Mark Dodd, Gleno – Ironically, it is neglect which has produced independent East Timor's first major export crop: world-class organic, forest-grown coffee.

While the rest of the world was adding pesticides to crops and developing agri-business, the fine Arabica coffee trees, planted more than 80 years ago by Portuguese colonisers, were slowly melting into the pristine East Timorese jungle.

Long abandoned, they grew wild under the jungle canopy and scattered along roadsides. Every year subsistence farmers turned out to pick their crop, usually selling off the beans to Indonesian officials at regulated prices that are now remembered with fondness.

The trees are now heavy with fruit, and the picking season has created a vital source of income for tens of thousands once-a-year coffee harvesters.

This fine, organic coffee has become East Timor's economic engine after much of its infrastructure was destroyed in 1999. But for the first time the farmers are competing in a deregulated market and facing a slump in coffee prices worldwide.

This season East Timor's biggest coffee buyer, the National Co-operative Business Association (NCBA) will pay between $A23 million and $28.8 million to farmers for what is expected to be a bumper crop of 10,000 tonnes of exportable green beans. But farmers say the price of about 19c a kilogram, or about 23" if delivered to the nearest processing centre, is too low.

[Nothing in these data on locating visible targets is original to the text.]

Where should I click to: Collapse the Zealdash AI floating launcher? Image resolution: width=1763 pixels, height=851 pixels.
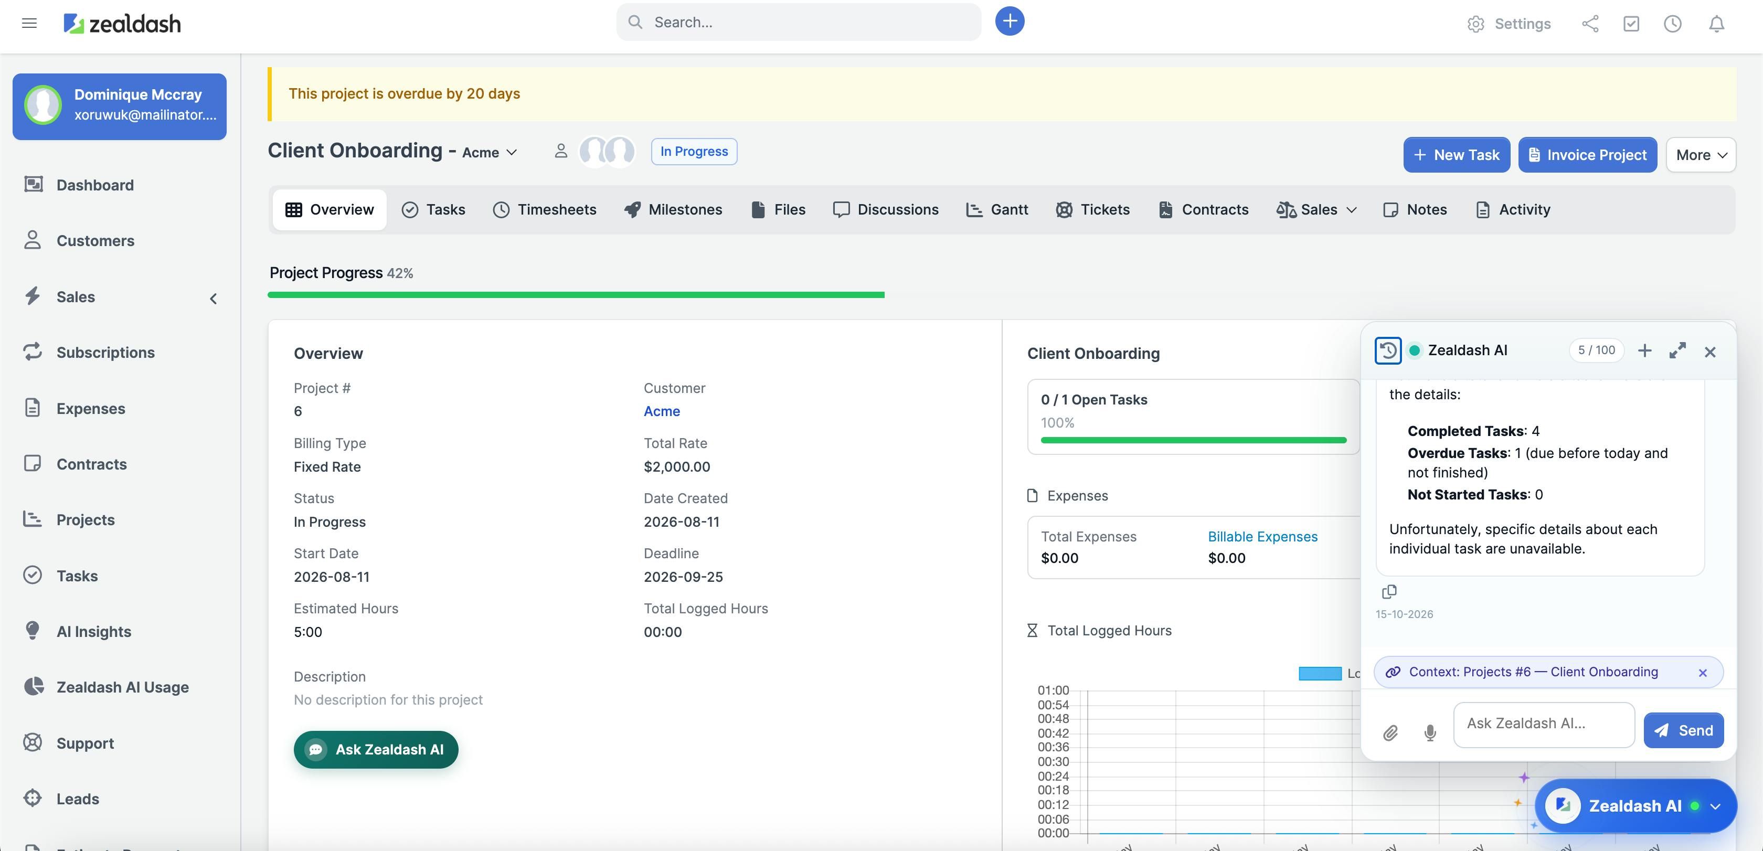pyautogui.click(x=1715, y=806)
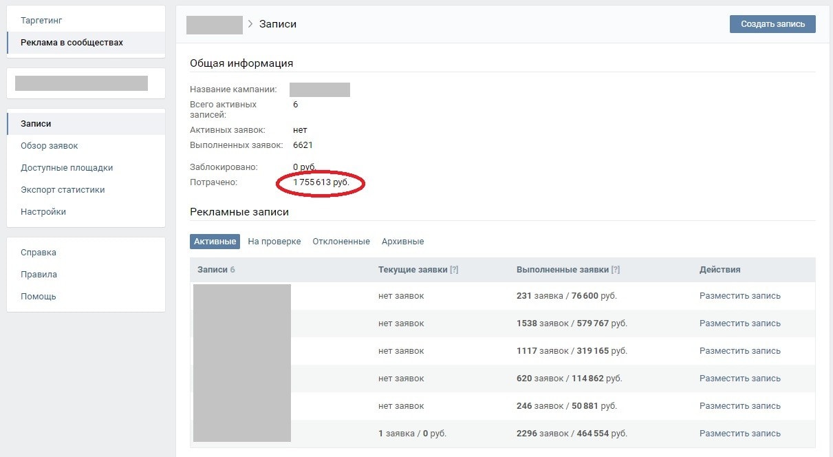The height and width of the screenshot is (457, 833).
Task: Click Помощь in the sidebar
Action: [38, 297]

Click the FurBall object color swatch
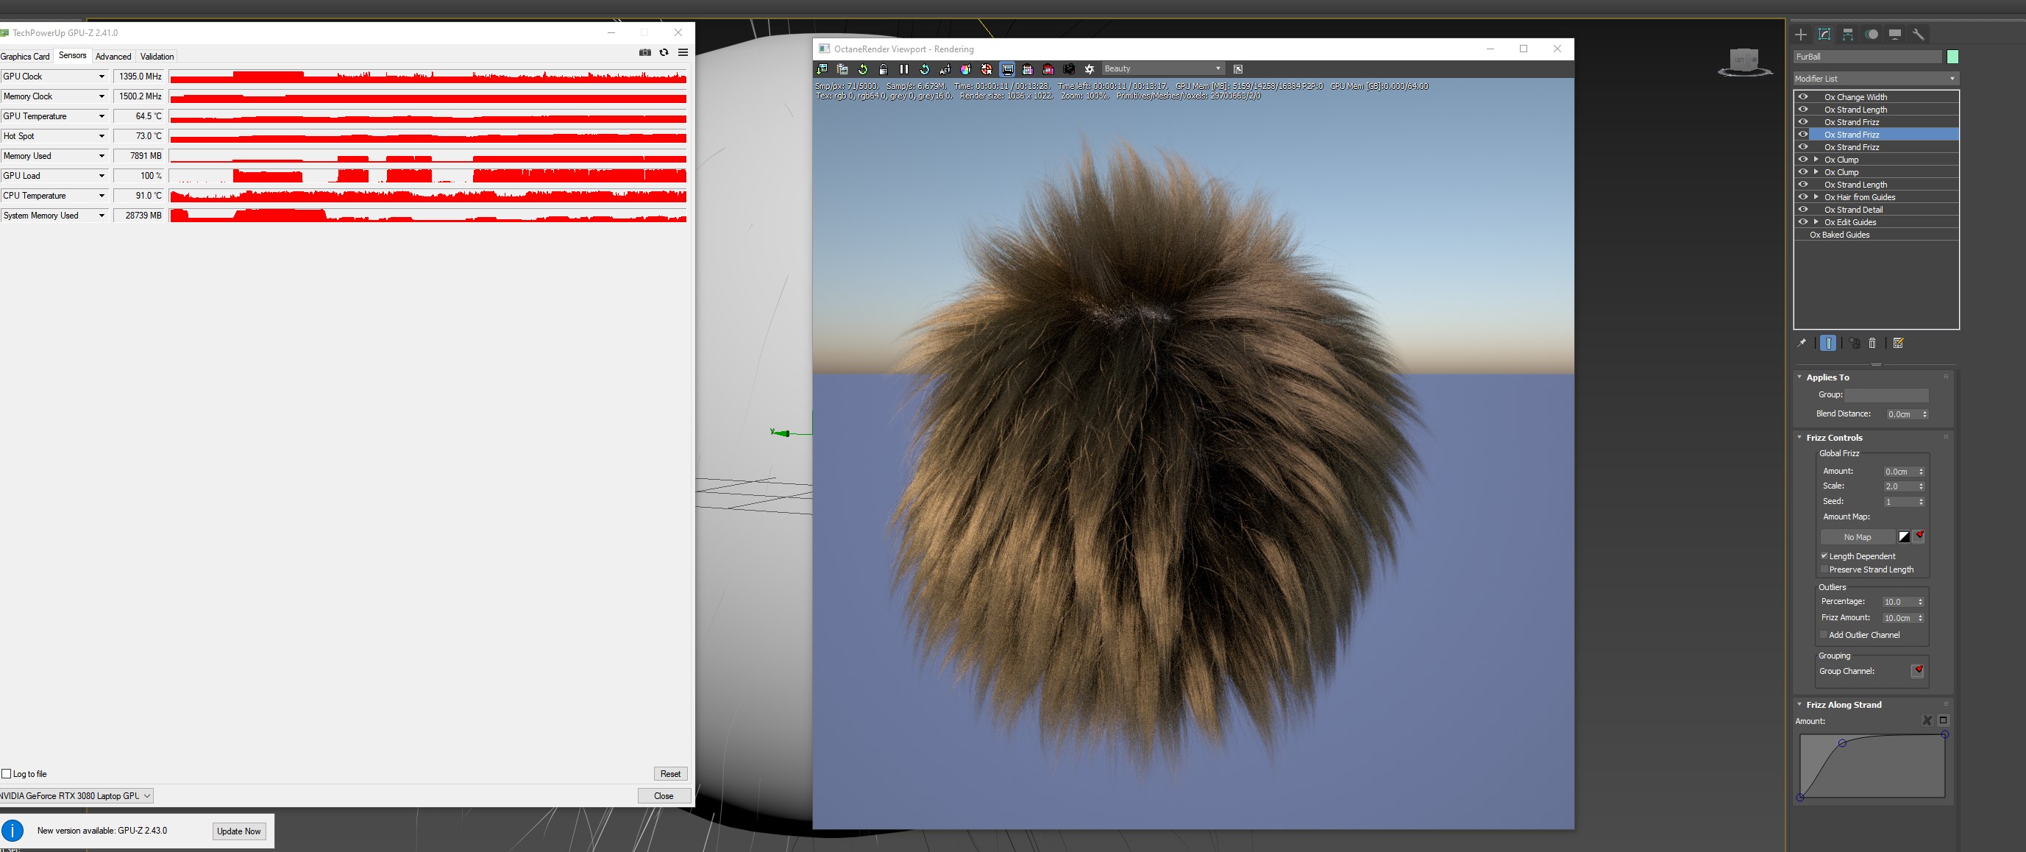[1952, 57]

In the soot-stained ruins of a former Indonesian government office last week more than 1,000 farmers and student supporters gathered to listen to two industry officials brought in to explain the downward price spiral.

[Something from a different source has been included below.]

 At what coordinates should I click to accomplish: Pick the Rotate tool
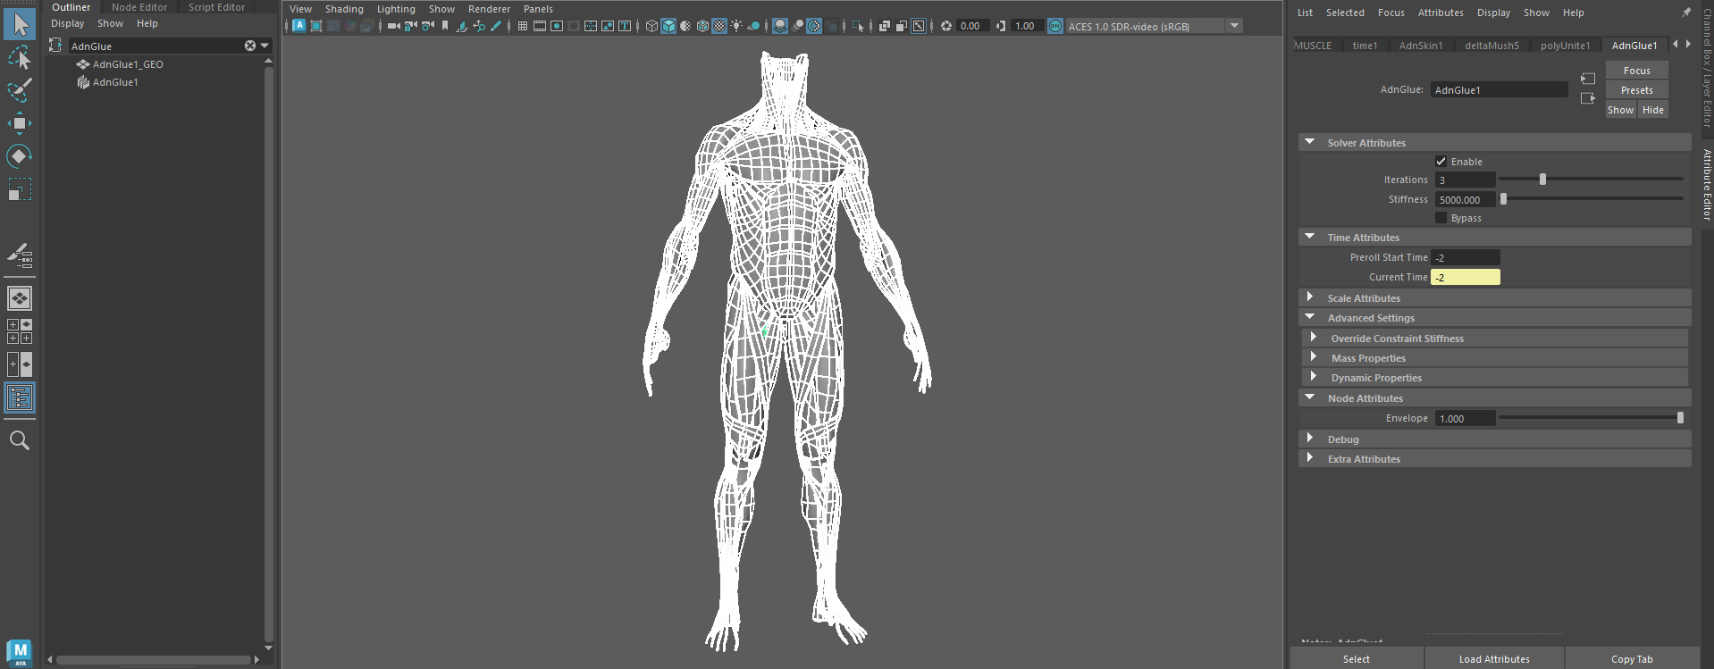(19, 156)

What began peacefully as a dialogue quickly degenerated into a kangaroo court. The crowd accused one company of monopolising the trade and of being part of an international conspiracy to short change local farmers.

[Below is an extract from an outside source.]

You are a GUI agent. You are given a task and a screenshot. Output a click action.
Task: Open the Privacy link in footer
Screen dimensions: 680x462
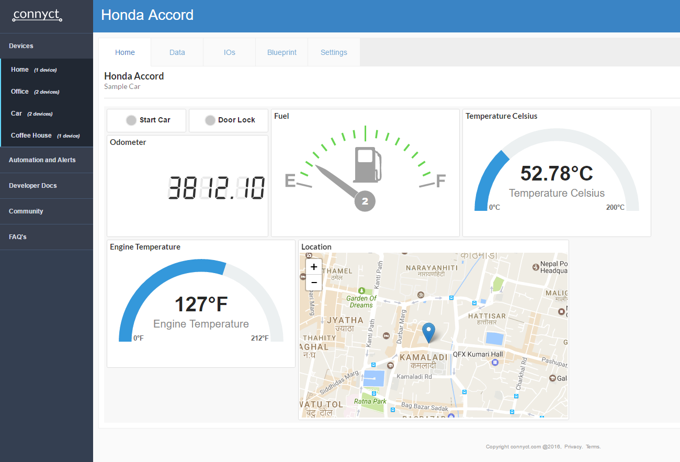(573, 447)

"If we don't get 30" a kilogram we'll burn your trucks and burn your warehouses," shouted Jacinto Maia, one of the meeting's organisers, to loud applause.

Many speakers and participants carried copies of a report from the British charity Oxfam contrasting record profits by international coffee companies while millions of coffee farmers in developing countries live in extreme poverty.

The NCBA director, Mr Sam Filiaci, strongly denied accusations his company was ripping off farmers. "This is caused by very low international prices, and we tried to explain this to the farmers. Unfortunately, the people who have to bear the brunt of the low prices are the producers."

Coffee is East Timor's only cash crop, with annual production of 7,000-10,000 tonnes, about 1 per cent of world production. But what East Timor has been able to create for itself is a valuable market niche; its highly prized organic-grown beans attract premium prices from coffee connoisseurs in Hamburg and Seattle-based Starbucks.